Uyap marifetiyle incelenen … Ticaret Mahkemesinin … esas sayılı dosyasının incelenmesinde; dava taraflarının ve türünün eldeki dava ile aynı olduğu, her iki davada da taraflar arasındaki uyuşmazlığın damacana su ve pet ürünlerinin nakliyesine ve dağıtımına ilişkin 06/08/2018 tarihli nakliye sözleşmesinden kaynaklandığı, dolayısıyla bahse konu dava ile iş bu dava arasında fiili ve hukuki irtibat bulunduğu, her iki dosyada delillerin birlikte değerlendirilerek yargılama yapılması gerektiği anlaşılmıştır.
HMK’nın 166. maddesi davaların birleştirilmesini düzenlemiştir.
Buna göre; “(1) Aynı yargı çevresinde yer alan, aynı düzey ve sıfattaki hukuk mahkemelerinde açılmış davalar, aralarında bağlantı bulunması durumunda, davanın her aşamasında, talep üzerine veya kendiliğinden ilk davanın açıldığı mahkemede birleştirilebilir. Birleştirme kararı, ikinci mahkemenin açıldığı mahkemece verilir ve bu karar diğer mahkemeyi bağlar… (4) Davaların aynı veya birbirine benzer sebeplerden doğması ya da biri hakkında verilecek hükmün diğerini etkileyecek nitelikte bulunması durumunda bağlantı var sayılır.”

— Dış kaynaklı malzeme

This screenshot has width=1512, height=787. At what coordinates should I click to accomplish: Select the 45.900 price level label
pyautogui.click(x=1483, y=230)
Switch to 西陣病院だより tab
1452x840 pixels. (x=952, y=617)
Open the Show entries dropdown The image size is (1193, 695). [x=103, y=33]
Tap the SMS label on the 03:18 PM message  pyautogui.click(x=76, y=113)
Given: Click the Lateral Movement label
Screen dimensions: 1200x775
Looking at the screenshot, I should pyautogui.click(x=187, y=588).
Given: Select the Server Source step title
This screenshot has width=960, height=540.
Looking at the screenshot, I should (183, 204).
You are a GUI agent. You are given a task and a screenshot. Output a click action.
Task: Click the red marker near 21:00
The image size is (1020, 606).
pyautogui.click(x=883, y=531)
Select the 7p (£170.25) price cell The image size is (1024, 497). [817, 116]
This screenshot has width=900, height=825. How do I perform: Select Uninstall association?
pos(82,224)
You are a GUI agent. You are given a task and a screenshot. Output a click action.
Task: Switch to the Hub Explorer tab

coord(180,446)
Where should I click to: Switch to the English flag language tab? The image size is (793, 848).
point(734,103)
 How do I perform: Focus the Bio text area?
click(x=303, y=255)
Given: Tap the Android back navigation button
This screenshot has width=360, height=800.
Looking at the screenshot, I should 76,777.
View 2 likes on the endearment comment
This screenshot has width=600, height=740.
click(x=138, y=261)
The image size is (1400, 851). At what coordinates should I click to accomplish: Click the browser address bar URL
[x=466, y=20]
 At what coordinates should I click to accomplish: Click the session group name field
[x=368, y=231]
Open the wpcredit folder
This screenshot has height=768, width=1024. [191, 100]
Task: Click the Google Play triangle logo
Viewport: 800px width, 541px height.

Bilindiği üzere Hukuk Muhakemeleri Yönetmeliğinin 36/4. maddesi uyarınca, davanın dava dilekçesinin tevzi edilerek kaydedildiği tarihte açılmış sayılacağı, birleştirilmesi istenilen dava ile eldeki davanın aynı tarihte açıldığı, ancak her iki davanın tevzi formu incelendiğinde, mahkememizdeki davanın 06/01/2021 tarihinde 14:56’de açıldığı, birleştirilmesi istenilen davanın ise 14:55’de açıldığı, birleştirilmesi istenilen ilk davanın … Ticaret Mahkemesinde açıldığı anlaşılmakla, yukarıda özetlenen mahkememizdeki dava ile aynı ve birbirine benzer hukuki sebepten doğan aralarında hukuki ve fiili bağlantı bulunan … Ticaret Mahkemesinin … esas sayılı dava dosyasının usul ekonomisine uygun olarak HMK nın 30. ve 166. maddeleri gereğince mahkememizin 2021/9 esas sayılı dosyası ile birleştirilmesine, esasın bu şekilde kapatılmasına, yargılamanın … Ticaret Mahkemesinin … esas sayılı dosyası üzerinden yürütülmesine karar vermek gerekmiş, dosya üzerinden aşağıdaki şekilde hüküm kurulmuştur.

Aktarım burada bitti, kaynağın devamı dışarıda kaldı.